Ok, everyone who remembers the CBC tv program "Forever Knight" raise your hands. It was on Canadian tv in the early 90s, and I think it's on the Sci Fi channel now. It was really bad, featuring an ancient vampire making up for his past crimes against humanity by working as a police officer in Toronto (don't ask), in the meantime trying to figure out how to become human again.

Why do I bring this up? Because I, dork that I am, was hooked on this show when we used to get CBC. And because I saw the yummy actor who starred as the tortured vampire in My Fair Lady in Stratford this past weekend. It took a few minutes to adjust my head from shouting "yummy tortured vampire guy" to thinking "Professor Higgins," but after that it was great. Seriously, the tv show sucked, but this guy is talented. And adorable as a misogynist grammar-bound stickler afraid of his mother. Geraint Wyn Davies. And he's Welsh, so he's got the whole accent thing going on, too. Except that because, of course, he's Professor Higgins, he's overenunciating everything very properly, and we were close enough that we could see his spit flying, especially during "I'm an Ordinary Man."

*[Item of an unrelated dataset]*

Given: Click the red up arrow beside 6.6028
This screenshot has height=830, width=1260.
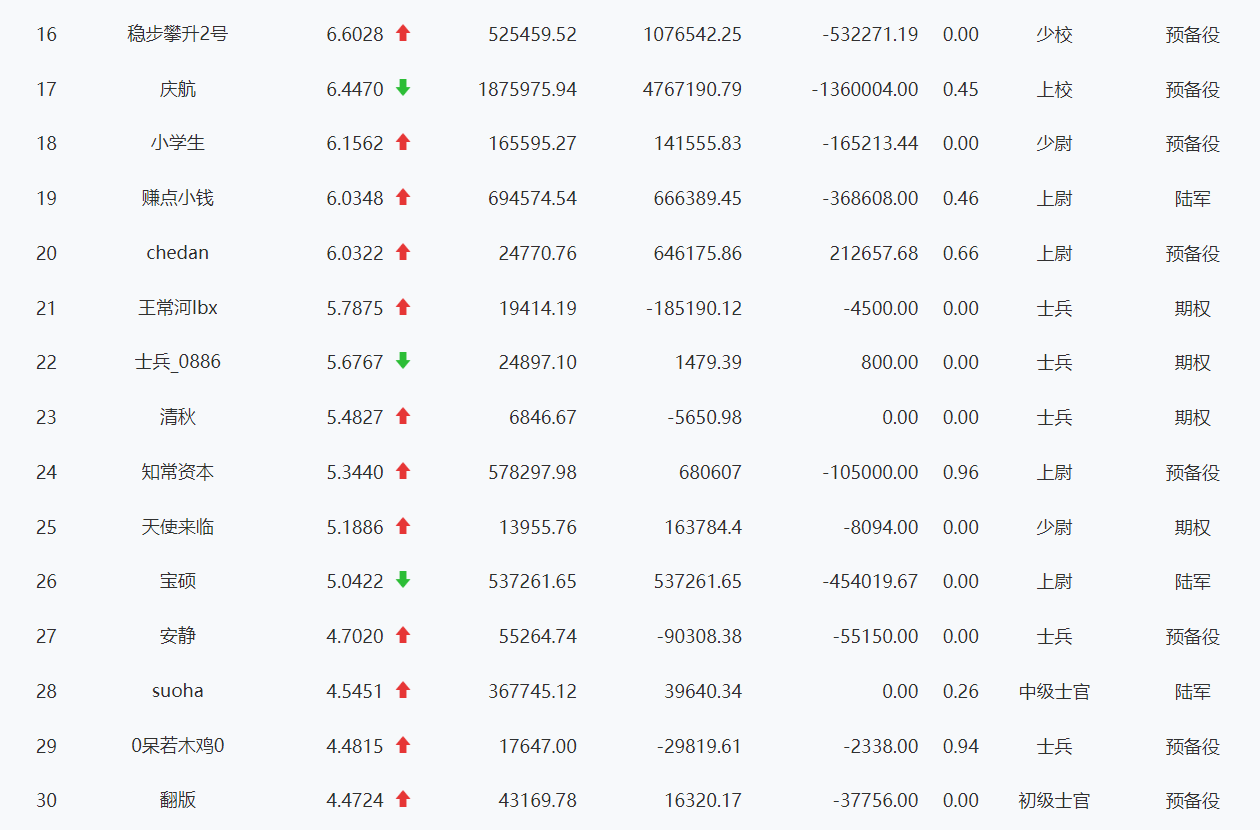Looking at the screenshot, I should pos(403,33).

The actress playing Eliza is Cynthia Dale, just a gorgeous all around person, the same woman we saw last year in "Sound of Music". You'd swear she's channeling a young Julie Andrews, but with a little more bitch-goddess in her; you aren't so surprised when she suddenly breaks into "Without You" near the end. (For Canadian tv fans, Dale was in "Street Legal". Is that still on?) The play was beautifully staged, with the actors generating this sexual tension that Rex Harrison, nifty as he was, just never had with Julie Andrews or Audrey Hepburn. "The Rain in Spain" was never so sexy. Awesome choreography, too. And the way they handled the end was the best I've seen "My Fair Lady" done. And I've seen it several times. Awesome.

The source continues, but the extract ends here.